2月6日、大阪高裁の西田眞基裁判長は判決文の中で、検察側が証人として採用した溝口医師のCT画像読影の誤りと、それに対する法廷での釈明について、次のように指摘しています。該当部分のみ抜粋します。
『(溝口医師は)・・・小脳テント付近の部位のものは、量も少なく、硬膜下血腫であるとは断定できないとした上、若干、誇張した内容の読影であったと認め、原審における該当の証言内容を撤回しているのであり、併せて、自身(*溝口医師のこと)を含む小児科医は、脳神経外科医のように開頭手術をして血腫の除去等をするものではないため、画像診断に当たり、厳密ではない部分があったなどと説明している。

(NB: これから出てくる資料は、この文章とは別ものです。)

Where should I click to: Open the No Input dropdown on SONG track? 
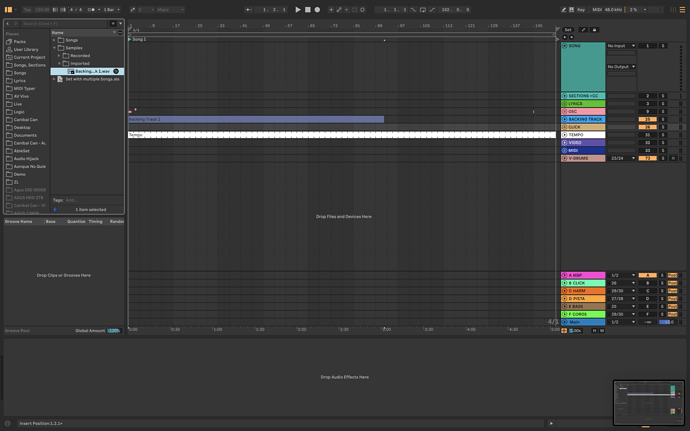click(x=621, y=46)
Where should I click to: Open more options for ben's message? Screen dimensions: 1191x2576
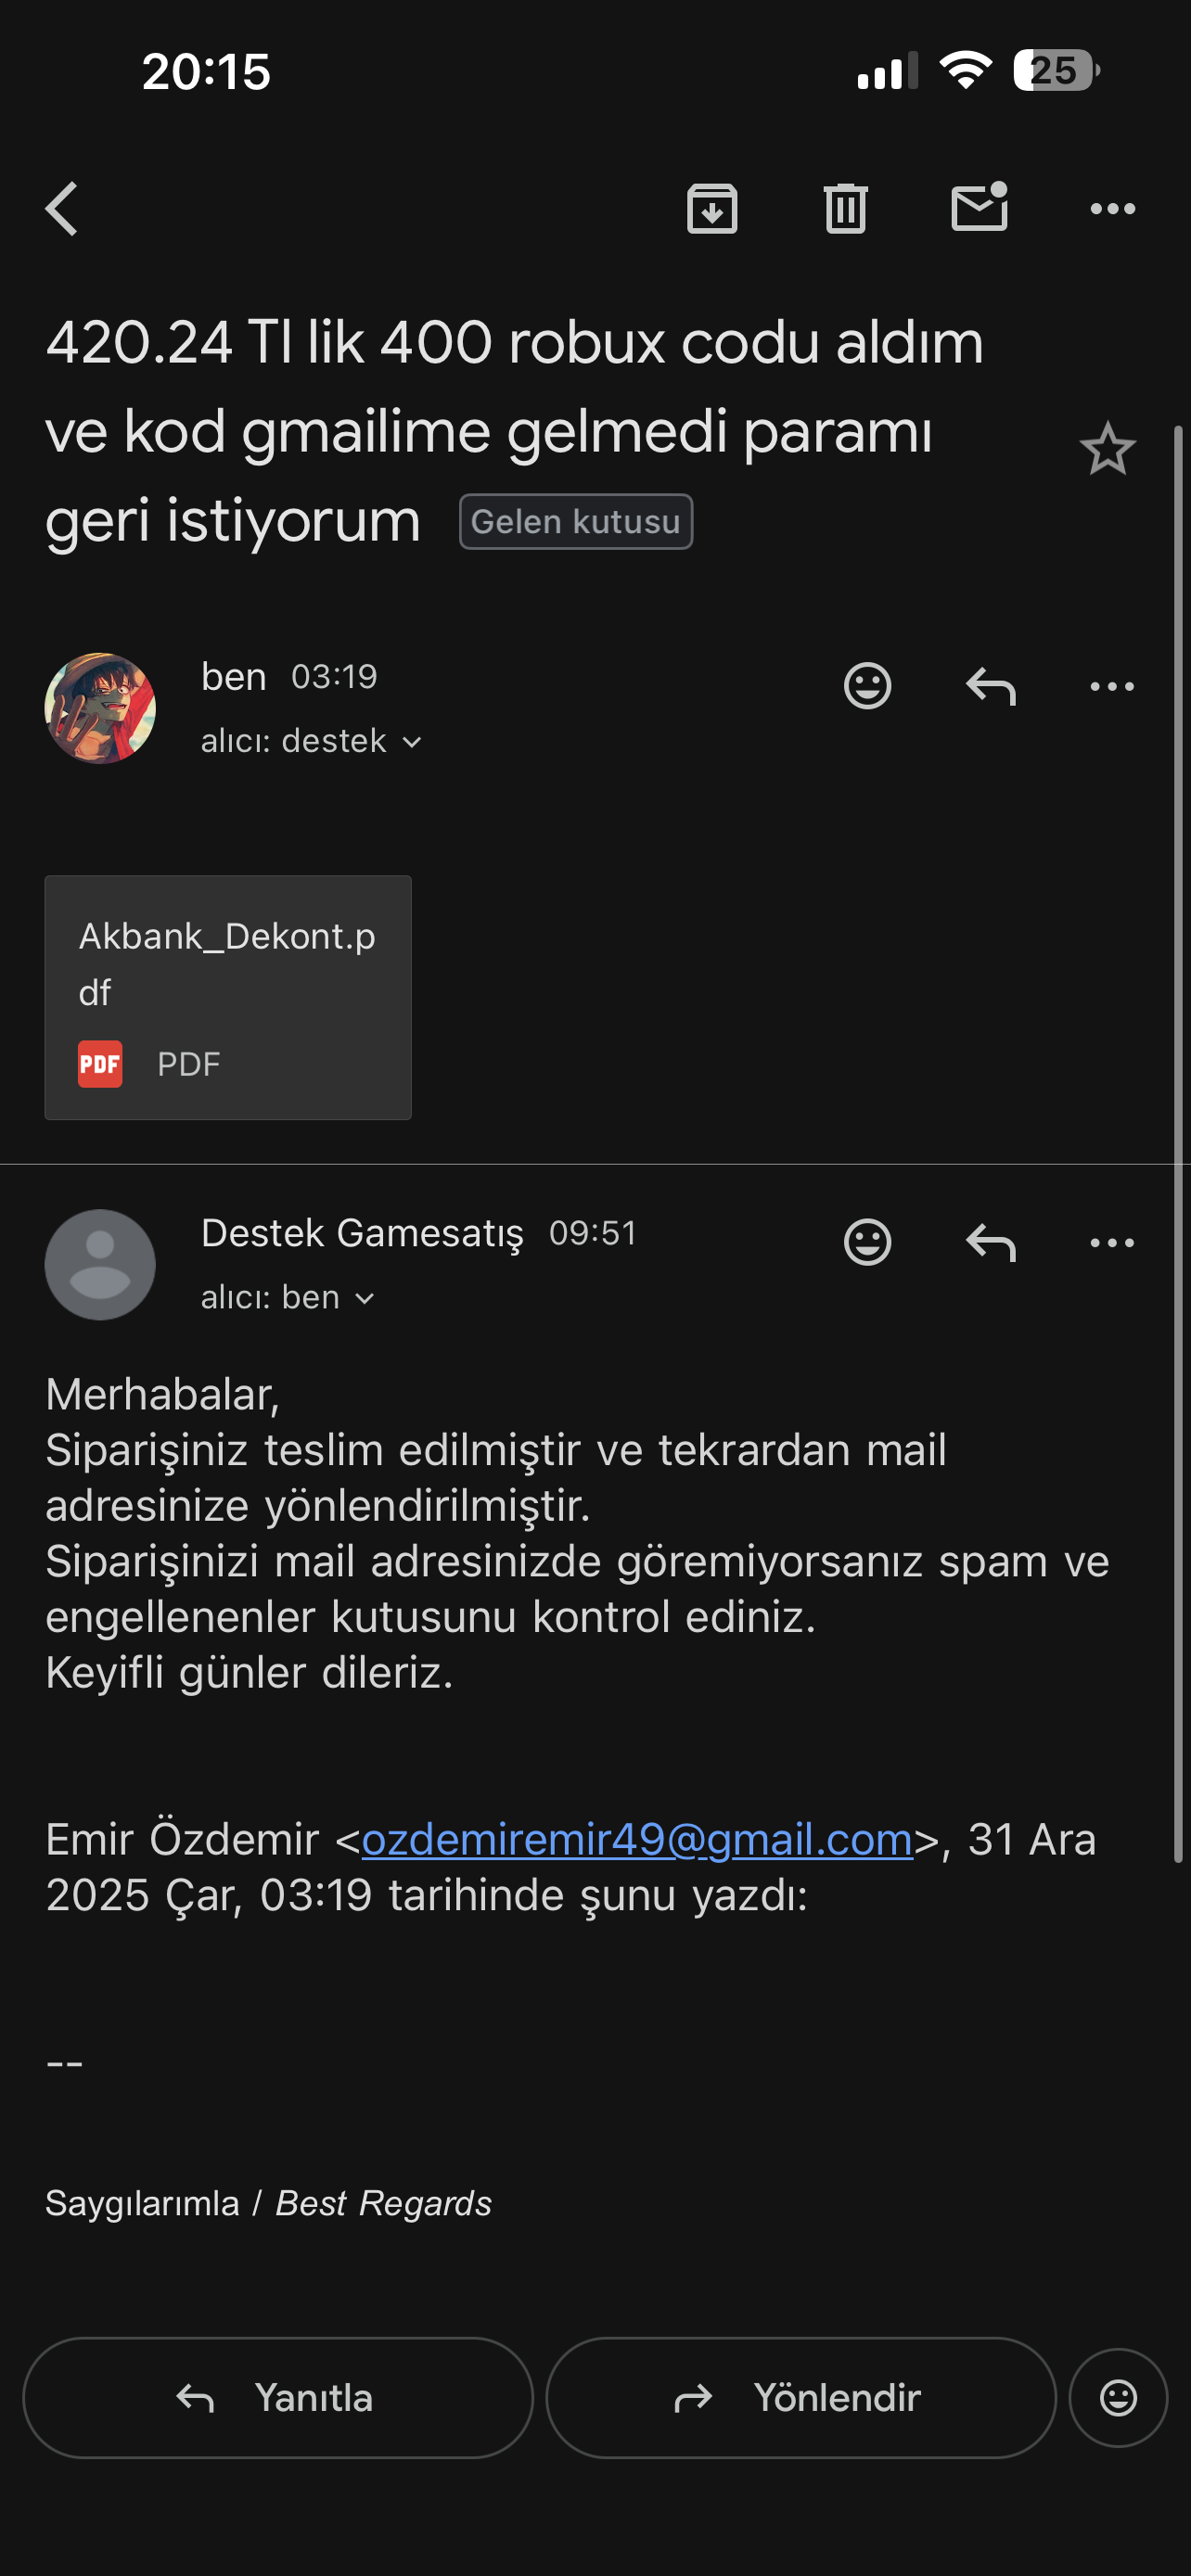point(1112,686)
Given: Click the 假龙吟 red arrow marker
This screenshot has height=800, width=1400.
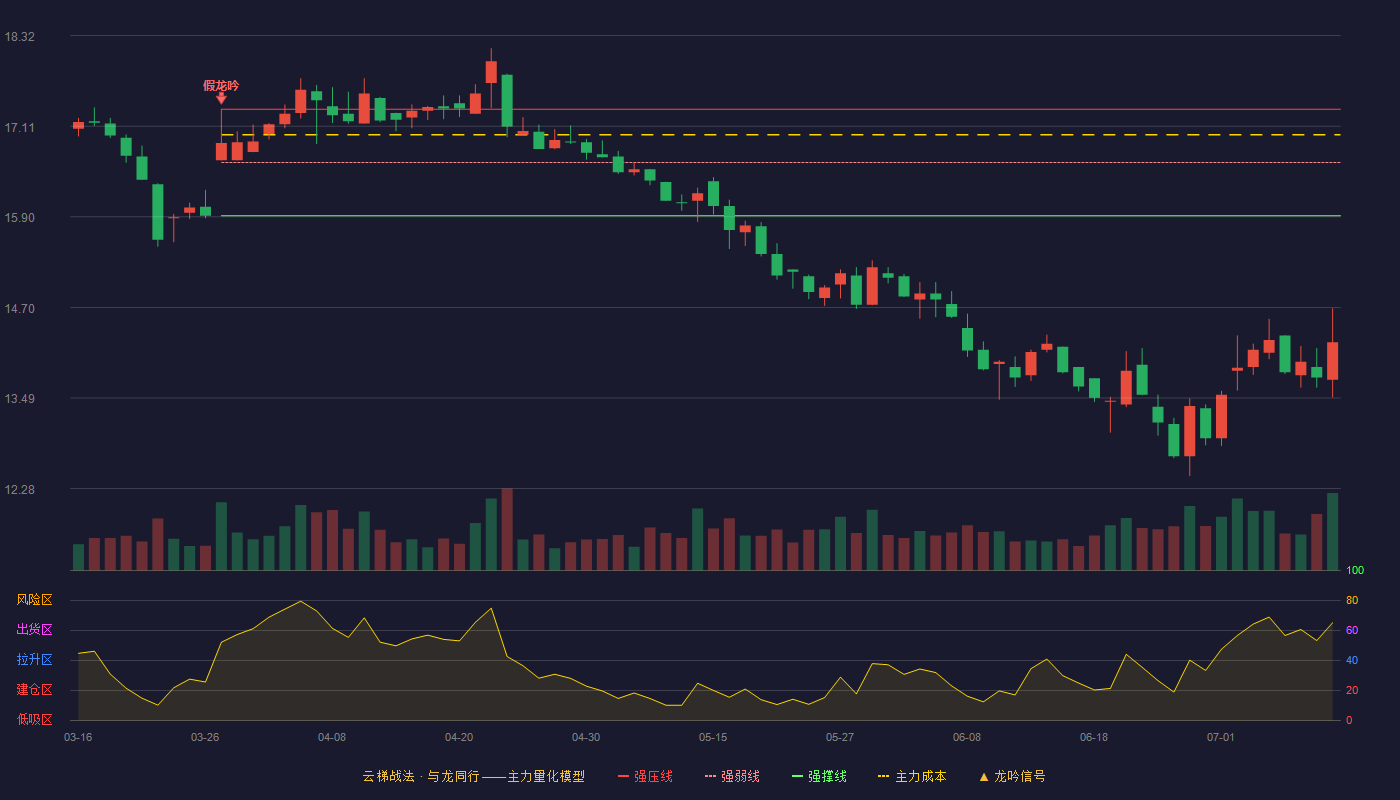Looking at the screenshot, I should 221,98.
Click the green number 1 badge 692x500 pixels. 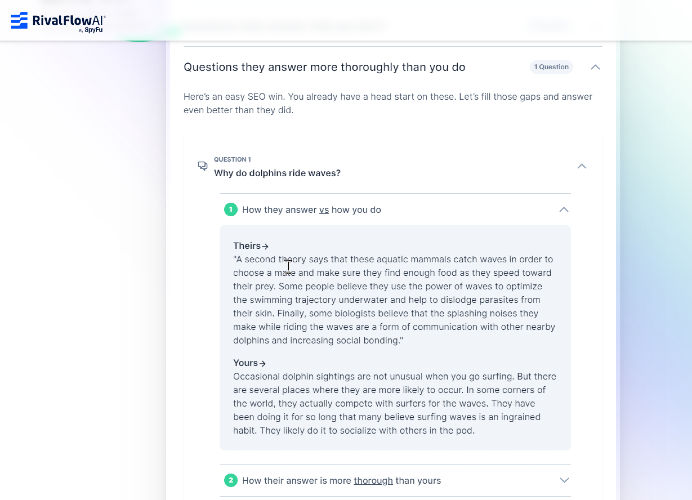[x=230, y=210]
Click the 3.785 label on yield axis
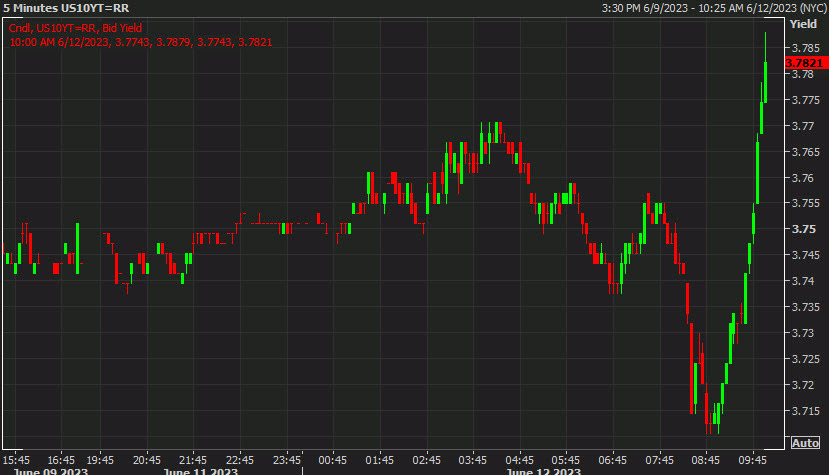 (805, 48)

本件で有罪を導く推認の最も重要な基礎となるCT画像の読影に誤りがあったことを自認するものであり,到底見過ごすことができない』
さらに、高裁で弁護側の証人として法廷に立ち、溝口医師の診断内容の誤りを具体的に指摘した小児脳神経外科の朴永銖(ぼく・えいしゅ)医師や青木信彦医師の証言については、
『朴医師及び青木医師は、本件に関連する豊富な医学文献に触れる機会を積み重ねているのみならず、その文献やCT画像から得られる知見が確かなものかどうかを、日々の開頭手術の臨床の現場において自身で確かめることを継続してきた立場であり、この点において小児科医との間に差異がある』
と評価しました。そのうえで、
『これら脳神経外科医の専門領域における医学的な経験則の獲得の程度に対し、大きな疑問を投げ掛けることは難しく、その証言が有罪の推認を妨げる位置付けにあって内容に合理性もあるといえる以上、証言内容を排斥するのは難しいというべきである』
と明記。溝口氏の証言のみを採用した一審判決を棄却したのです。